Шли нескончаемо долгие часы.
Старик прислушивался к реву бури, доносившемуся до его слуха, к грохоту срываемых ветром крыш и рушившихся построек и приписывал весь неестественный этот шум ни чему иному, как неистовству ворвавшихся в городские стены норманнов, ожидая с мига на миг их появления и в своем покое.
Мучительные мгновенья переживал теперь этот человек, так еще недавно считавший себя всесильным…
Он считал свою смерть неизбежною…
Вардас удивлялся только одному, что окна его палат не озарены пламенем.
Он по многим примерам знал, что варвары при нападении прежде всего поджигают занятые им города и потом уже начинают грабеж.
Вдруг шум поспешных шагов раздался совсем близко от больного. «Варяги… Конец!» — подумал он и, впервые ощутив страх, зажмурился. Но вместо страшных варваров, забывая все требования этикета, в покой старого правителя вбежал запыхавшийся от скорой ходьбы и волнения Василий, только что вернувшийся из Влахернского храма.
Македонянин был бледен и восторжен.
— Вардас, Вардас! — громко кричал он. — Слышишь ли ты меня? Чудо! Чудо!
Услыхав этот знакомый голос, старик широко открыл глаза.
— Это ты, Василий? — произнес он. — Мне казалось, что я уже умер! Но я жив! О каком чуде ты говоришь мне?…
Василий отвечал еле переводя дыхание:
— Пресвятая Дева спасла Константинополь: страшной бурей, рев которой ты слышал, разметаны суда варваров, опасности более нет!

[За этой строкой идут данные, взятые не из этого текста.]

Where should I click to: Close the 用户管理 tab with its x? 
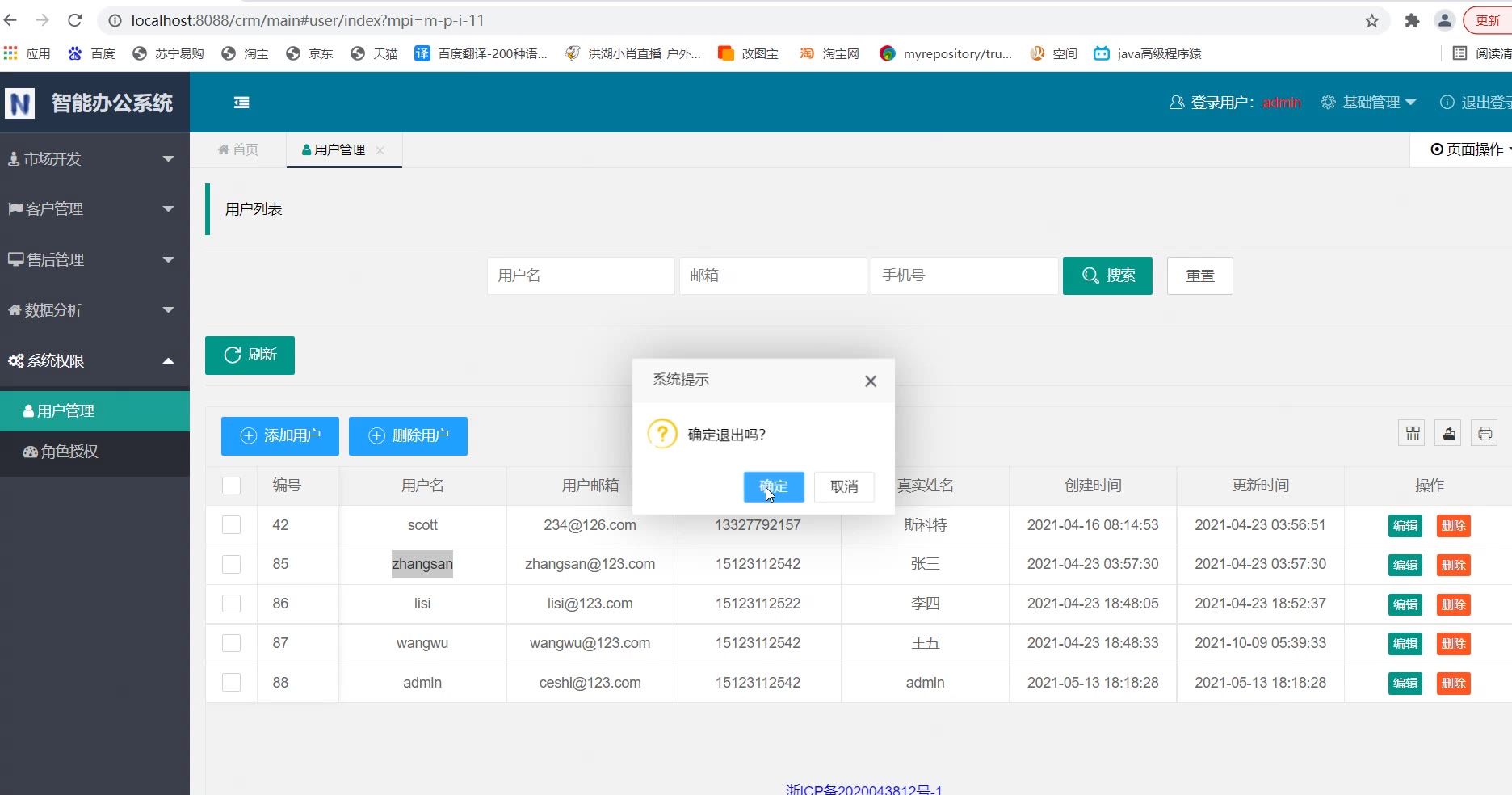(x=380, y=150)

— Слава Владычице! — прошептал Вардас. — Но расскажи мне, Василий, все подробно… Я ведь ничего не знаю…
Македонянин поспешно передал все, что ему самому было известно.

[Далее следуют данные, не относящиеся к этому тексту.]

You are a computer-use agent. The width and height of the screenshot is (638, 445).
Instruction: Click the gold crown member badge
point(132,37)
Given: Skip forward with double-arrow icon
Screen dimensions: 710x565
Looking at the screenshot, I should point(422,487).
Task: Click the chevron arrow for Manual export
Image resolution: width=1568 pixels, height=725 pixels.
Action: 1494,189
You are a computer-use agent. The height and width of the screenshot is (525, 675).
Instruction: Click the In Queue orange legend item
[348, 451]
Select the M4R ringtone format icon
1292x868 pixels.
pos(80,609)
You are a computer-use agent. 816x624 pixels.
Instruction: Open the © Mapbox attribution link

Чем дальше к концу шел рассказ, тем все более прояснялось лицо Вардаса, а когда Василий умолк, в больном проснулся прежде всего прежний умный и тонкий политик.
— Небеса и в самом деле не отступились еще от Византии, — воскликнул он, — но теперь следует с большею для нас выгодою воспользоваться последствиями этого чуда. Это так ясно, и мы не должны упускать случая. Что ты скажешь на это, Василий?